In the records below, find the line with "You are a GUI" and repeat it and every line after it, exactly, without any pictures.
--- SUPPLIED DATA Enclosed Below ---
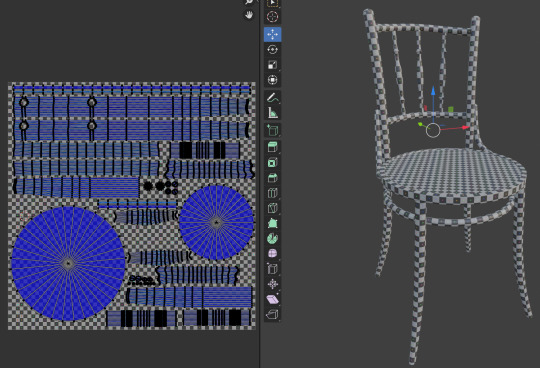Viewport: 540px width, 368px height.
Task: Choose the Loop Cut tool
Action: [x=272, y=193]
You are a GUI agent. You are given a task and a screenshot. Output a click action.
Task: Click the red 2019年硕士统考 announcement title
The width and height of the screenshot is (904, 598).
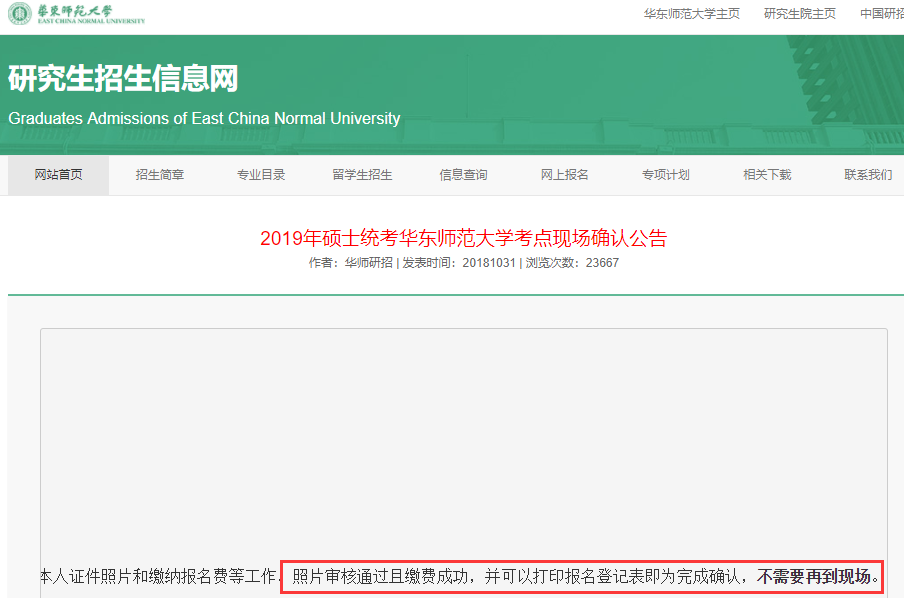(x=463, y=238)

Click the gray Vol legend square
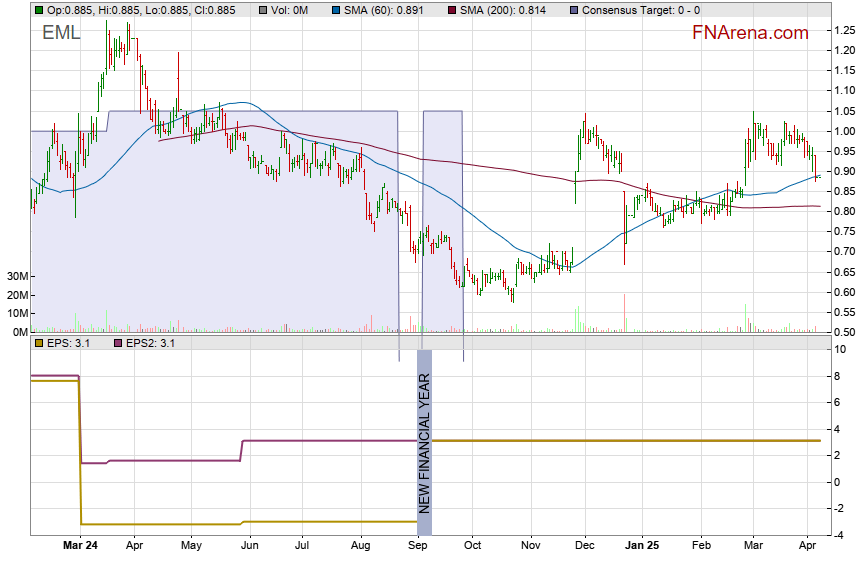264,10
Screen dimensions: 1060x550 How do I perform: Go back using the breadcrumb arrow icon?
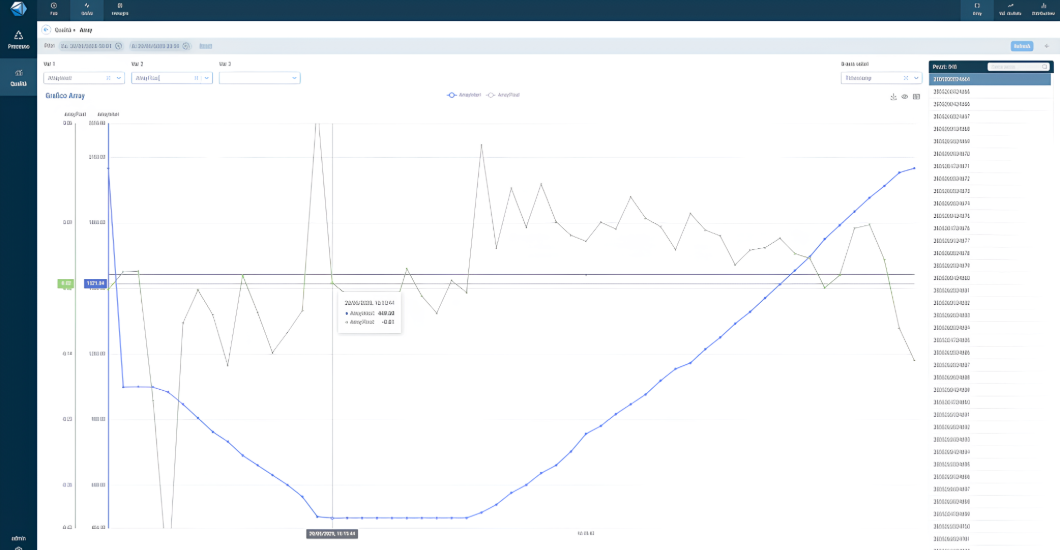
--- End of Enclosed SUPPLIED DATA ---
■ EXPECTED ANSWER:
You are a GUI agent. You are given a task and a screenshot. Output a click action.
Task: Click the red 2019年硕士统考 announcement title
The width and height of the screenshot is (904, 598).
(x=463, y=238)

Click the gray Vol legend square
264,10
Screen dimensions: 1060x550 How do I perform: Go back using the breadcrumb arrow icon?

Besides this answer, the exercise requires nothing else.